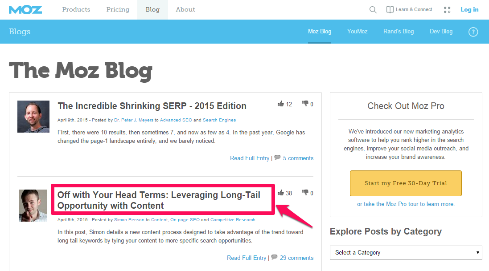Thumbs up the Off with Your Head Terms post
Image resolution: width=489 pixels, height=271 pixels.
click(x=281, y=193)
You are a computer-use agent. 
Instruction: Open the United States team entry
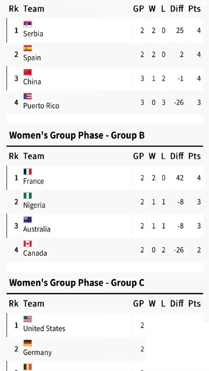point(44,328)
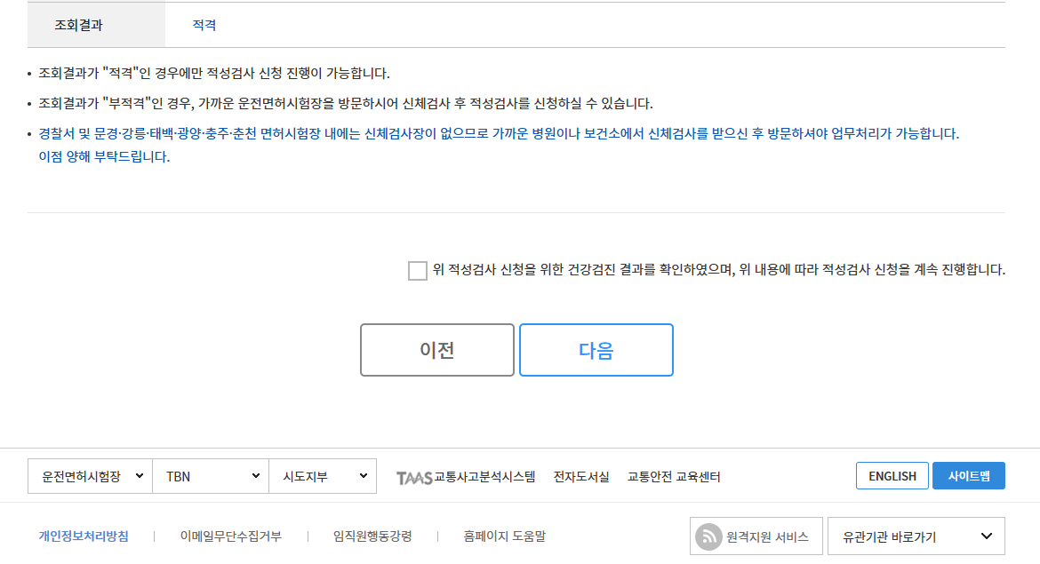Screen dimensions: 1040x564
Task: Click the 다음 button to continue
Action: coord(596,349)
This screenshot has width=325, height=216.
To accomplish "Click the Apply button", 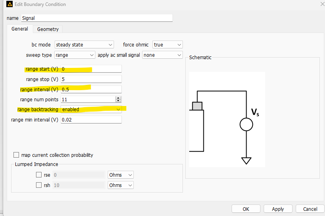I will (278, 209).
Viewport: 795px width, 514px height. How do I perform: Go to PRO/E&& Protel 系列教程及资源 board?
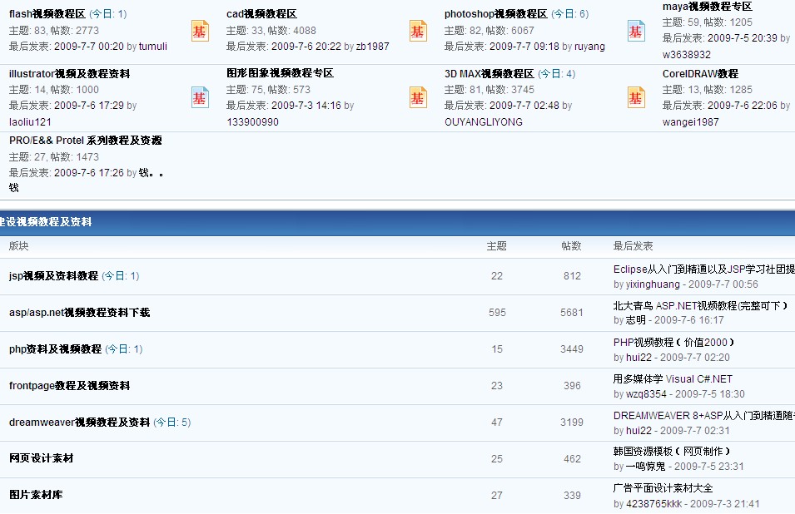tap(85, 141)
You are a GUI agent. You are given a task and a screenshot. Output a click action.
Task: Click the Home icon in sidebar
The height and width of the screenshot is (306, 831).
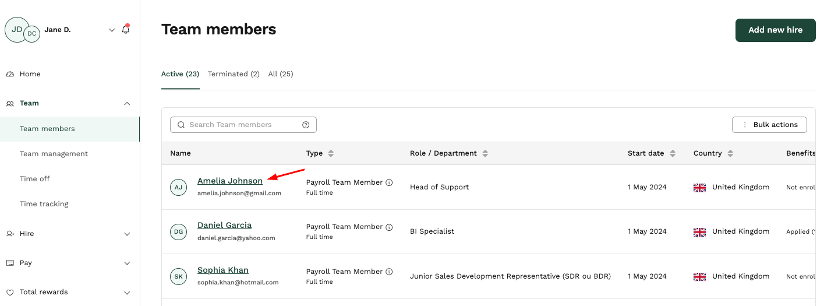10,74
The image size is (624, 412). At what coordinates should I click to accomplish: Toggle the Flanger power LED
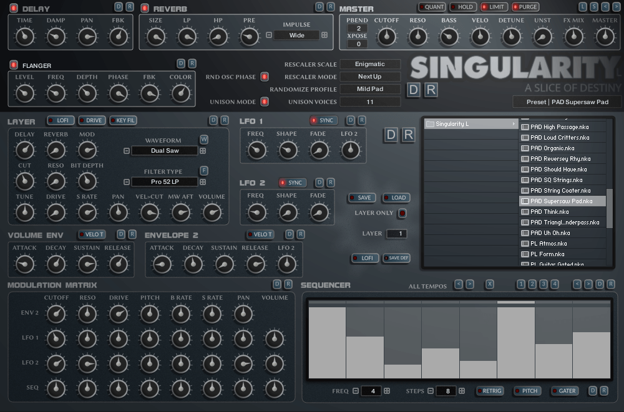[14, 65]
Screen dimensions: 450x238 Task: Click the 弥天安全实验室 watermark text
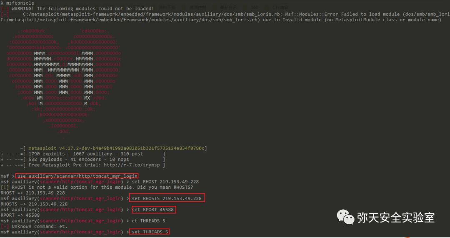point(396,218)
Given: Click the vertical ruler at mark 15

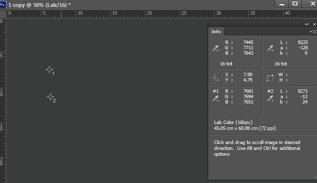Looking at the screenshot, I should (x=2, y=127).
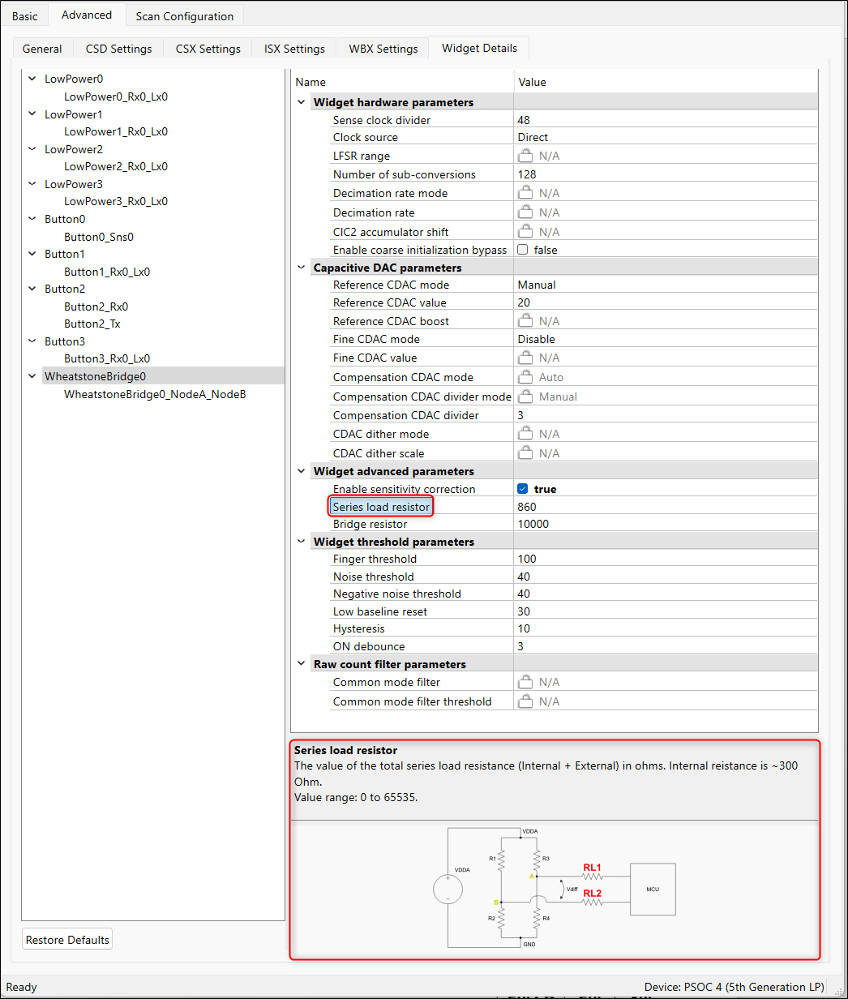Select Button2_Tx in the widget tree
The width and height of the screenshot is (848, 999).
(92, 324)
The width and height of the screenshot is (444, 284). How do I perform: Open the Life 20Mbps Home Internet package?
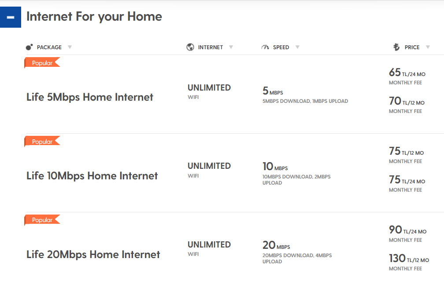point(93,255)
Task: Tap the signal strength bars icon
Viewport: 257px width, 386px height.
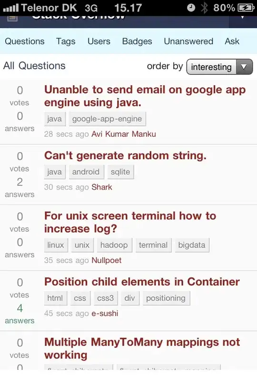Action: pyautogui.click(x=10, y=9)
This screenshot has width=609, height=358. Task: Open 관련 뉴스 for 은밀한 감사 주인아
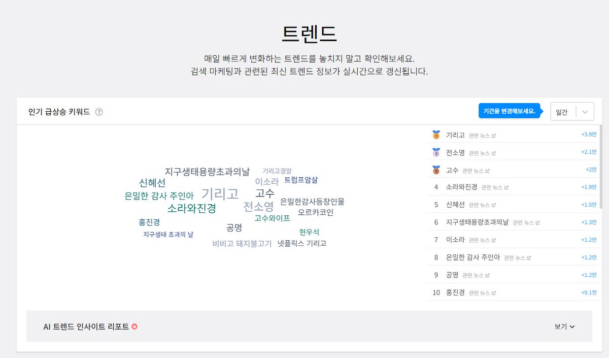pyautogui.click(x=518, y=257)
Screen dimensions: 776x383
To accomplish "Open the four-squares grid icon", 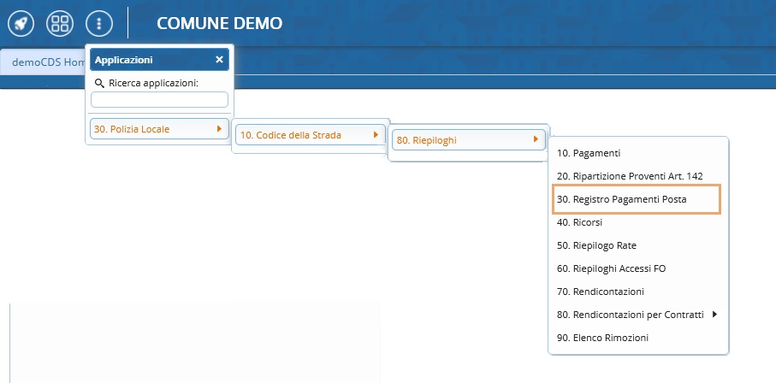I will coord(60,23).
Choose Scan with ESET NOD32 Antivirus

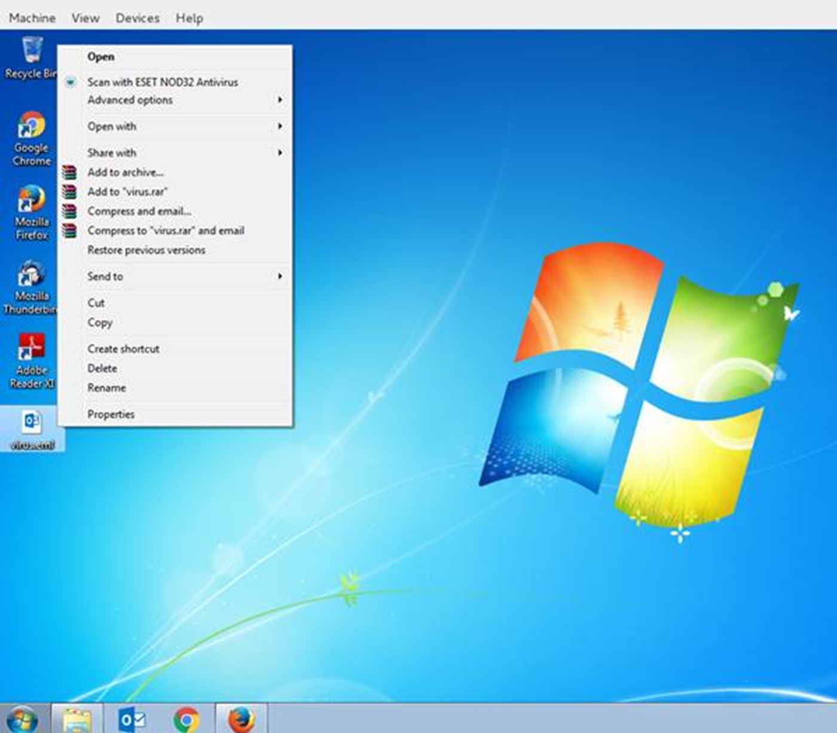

--------------------------------------------------

» **TASK DIRECTIONS**
State how many lines in the listing above contain "agent". Offer nothing besides that number.

» **RESPONSE AREA**
2